Ryerson’s commitment to diversity and inclusion drew Brown to the university. “Donna E. Young being appointed dean really sealed the deal for me,” says Brown. “Everything I hold close to my heart is everything the law school is built on.”

Mryam Sarkis also knew at a young age that she wanted to be a lawyer. As part of a Christian religious minority in Iraq, Sarkis’ family was forced to flee persecution during the first Gulf War. The immigration lawyer that helped her family settle in Canada inspired Sarkis to pursue a career in law.

She started by engaging in the sponsorship process and has completed more than a dozen sponsorship applications for vulnerable, at-risk individuals. She has also been an active volunteer in support of displaced people arriving in Toonto.  

While studying Human Rights and Equity at York University, Sarkis worked a variety of jobs, including as a research assistant at Cassels Brock and Blackwell LLP. She even started her own event marketing business to save for law school and support herself and her family.

“I wanted to have a lot of experience before going to law school,” says Sarkis. “My family also sold everything to come to Canada so I had to make extra income to be able to afford it.”

Students like Sarkis are the reason Ha-Redeye created an award.
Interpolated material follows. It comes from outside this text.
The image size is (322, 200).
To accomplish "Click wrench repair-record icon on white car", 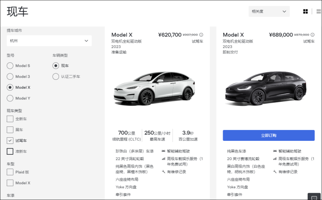I will 163,171.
The Ryerson professor and executive director of the Durham Community Legal Clinic notes that the “cost of tuition can be prohibitive. Some people from different backgrounds who would make great lawyers don’t pursue a career in law because of it.”

Sarkis notes, “this is the award I really wanted: this is me. It champions those who have kept social justice at the heart of everything they’ve done. Being the recipient provides me with more motivation to help students who have had to go through the same obstacles I have.”
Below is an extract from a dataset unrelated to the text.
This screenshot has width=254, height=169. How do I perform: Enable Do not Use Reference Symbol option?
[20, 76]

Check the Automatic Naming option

Ha-Redeye, who received the Diamond Jubilee Medal in 2012 for contributions towards access to justice and advocacy for marginalized populations, notes that the high cost of legal education often deters lawyers from focusing on “the social justice issues that, in many cases, are the reason they became a lawyer. Instead,” he adds, “they have to focus on a high paying role to pay back all the money they spent getting a legal education.”

“With the award,” says Ha-Redeye, “I’d like to play at least a small part to help facilitate their education and give them the time to engage in the access to justice and social justice issues that are important to them.”